-- RECORDS TO PROCESS --
__________________________________________________
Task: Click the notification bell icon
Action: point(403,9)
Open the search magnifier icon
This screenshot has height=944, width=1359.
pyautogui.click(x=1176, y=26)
__________________________________________________
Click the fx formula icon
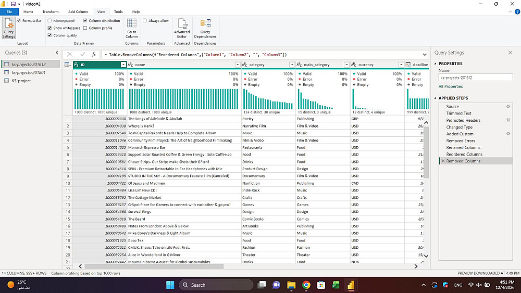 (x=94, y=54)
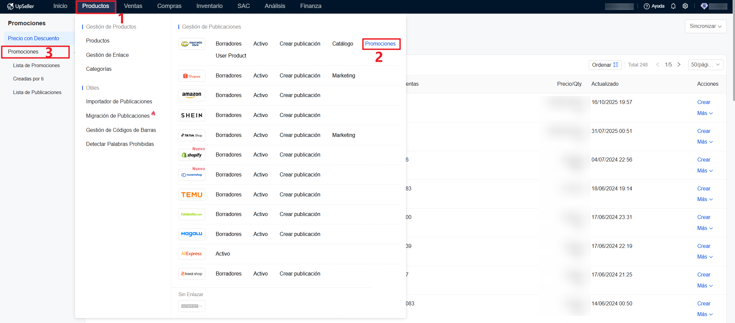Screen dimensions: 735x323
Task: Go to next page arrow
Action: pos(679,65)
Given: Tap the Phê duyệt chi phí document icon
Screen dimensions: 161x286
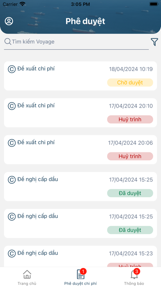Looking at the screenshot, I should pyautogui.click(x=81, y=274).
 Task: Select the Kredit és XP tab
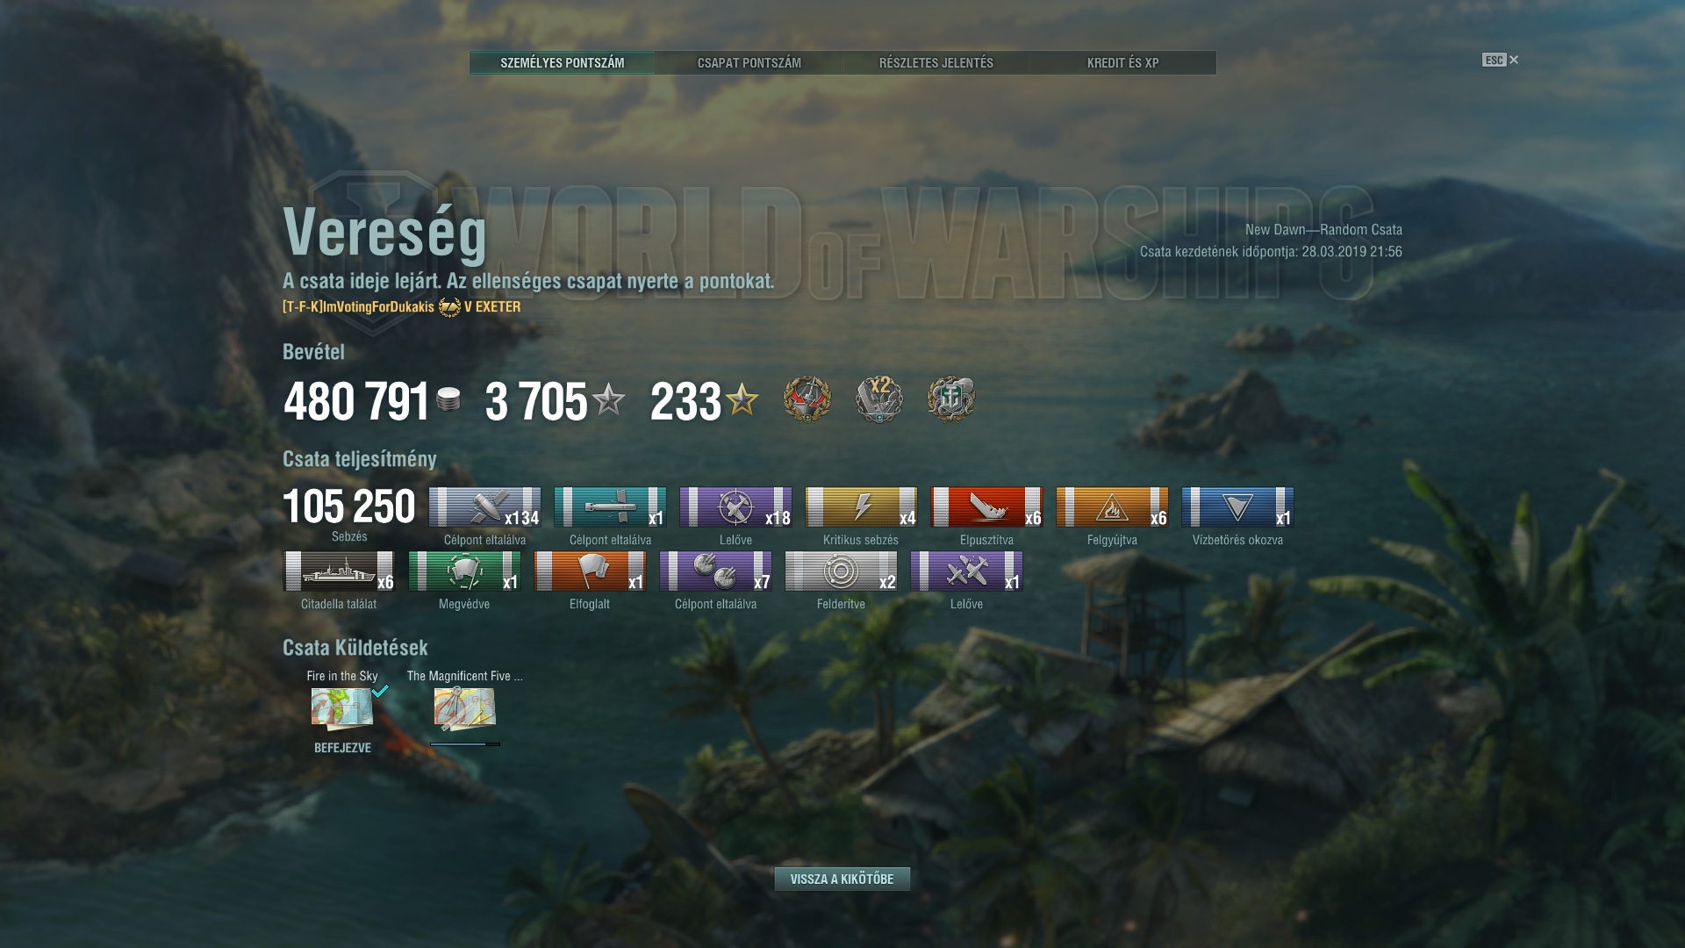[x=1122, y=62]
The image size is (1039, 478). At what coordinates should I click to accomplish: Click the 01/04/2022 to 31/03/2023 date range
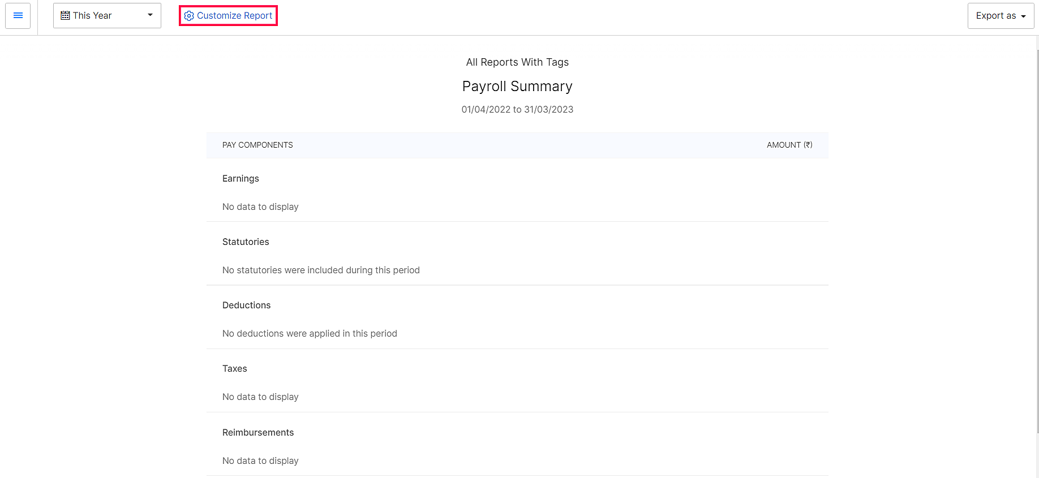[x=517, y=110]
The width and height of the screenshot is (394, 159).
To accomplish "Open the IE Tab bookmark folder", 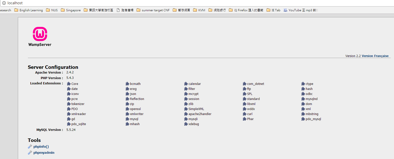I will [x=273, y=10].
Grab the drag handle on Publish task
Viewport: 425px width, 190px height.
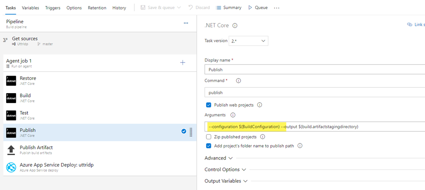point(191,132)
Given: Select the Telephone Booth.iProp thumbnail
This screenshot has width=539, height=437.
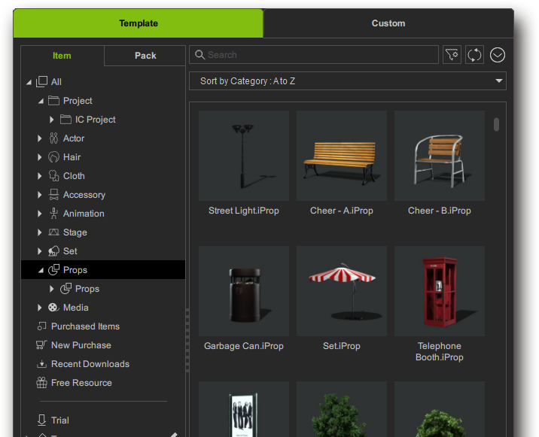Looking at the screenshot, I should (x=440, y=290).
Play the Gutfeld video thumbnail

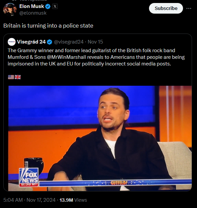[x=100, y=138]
__________________________________________________
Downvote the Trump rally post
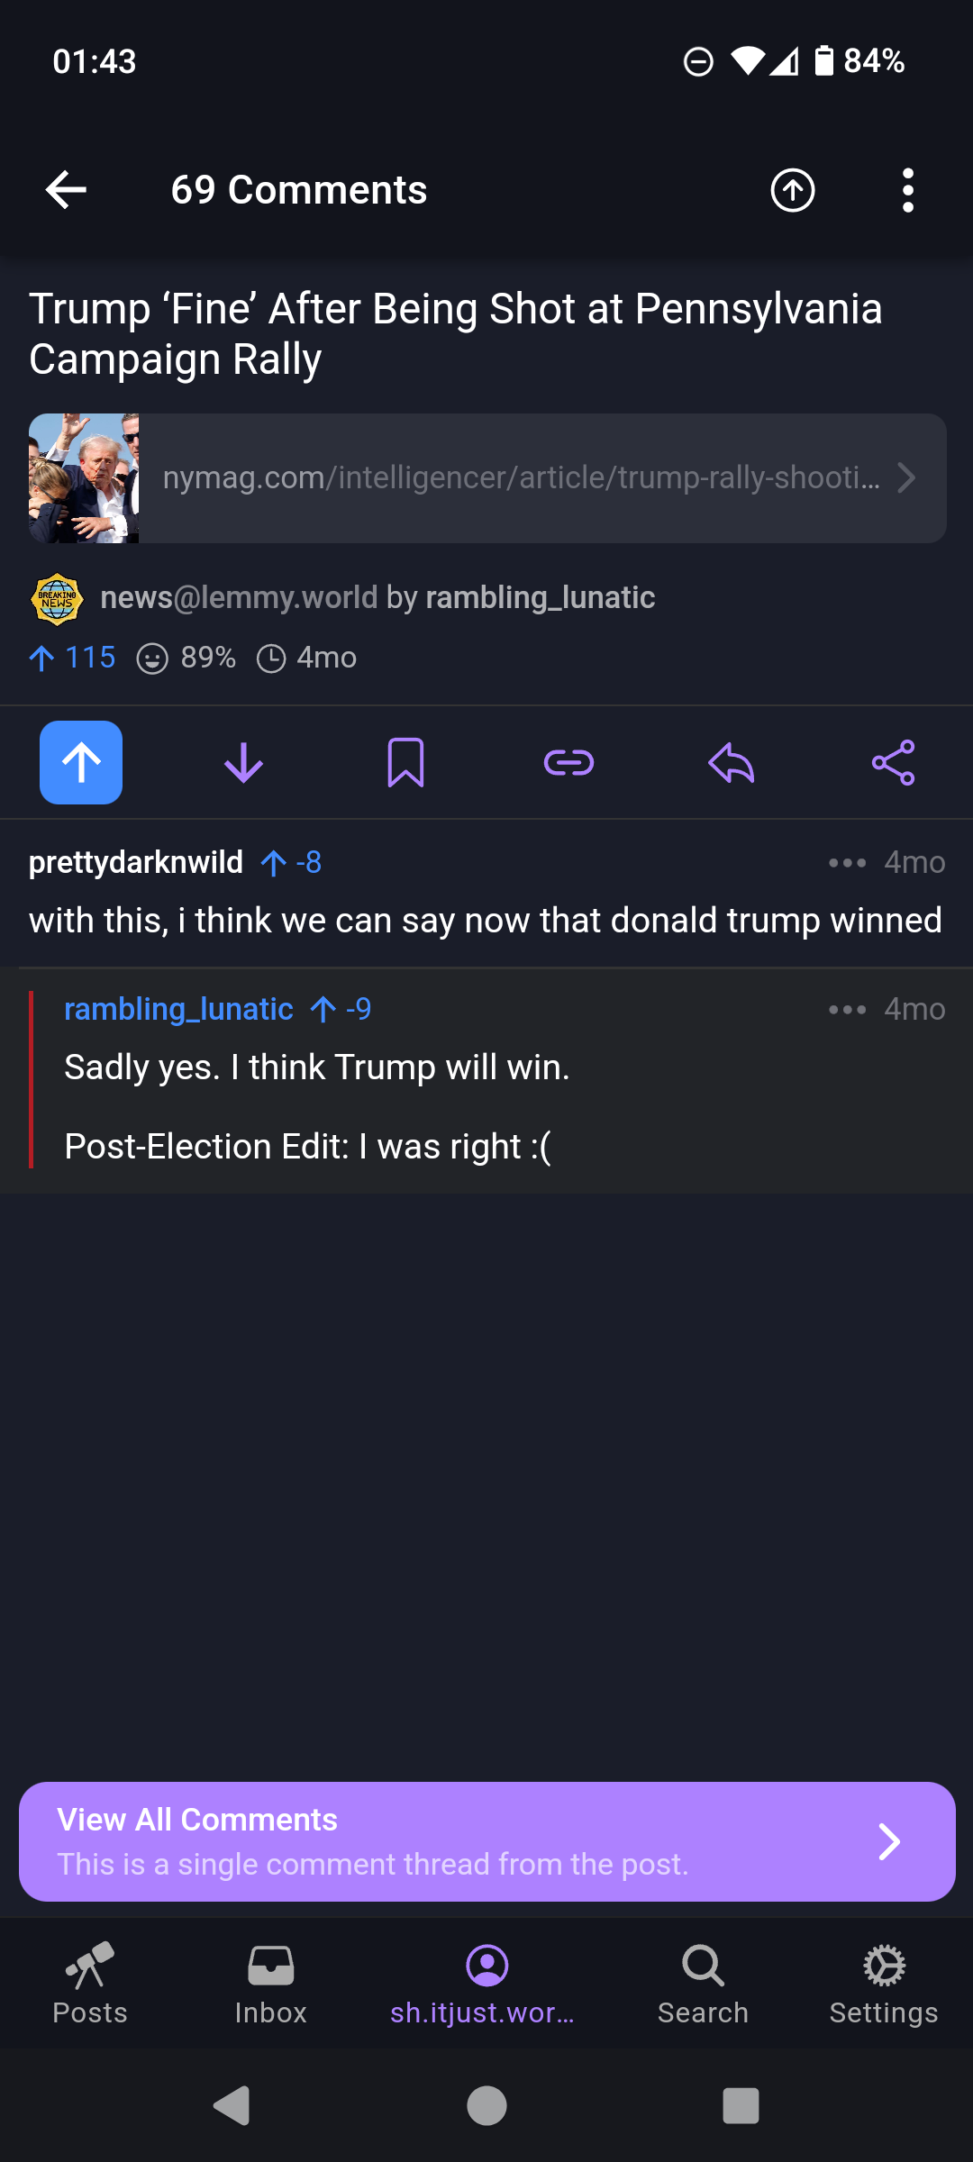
__________________________________________________
-- WHAT TO PRODUCE --
Gather up every line in the data above that contains the word "Given", copying each one.

-- RESPONSE TO THIS TASK --
Given: Tap the Phê duyệt chi phí document icon
Given: Select the Telephone Booth.iProp thumbnail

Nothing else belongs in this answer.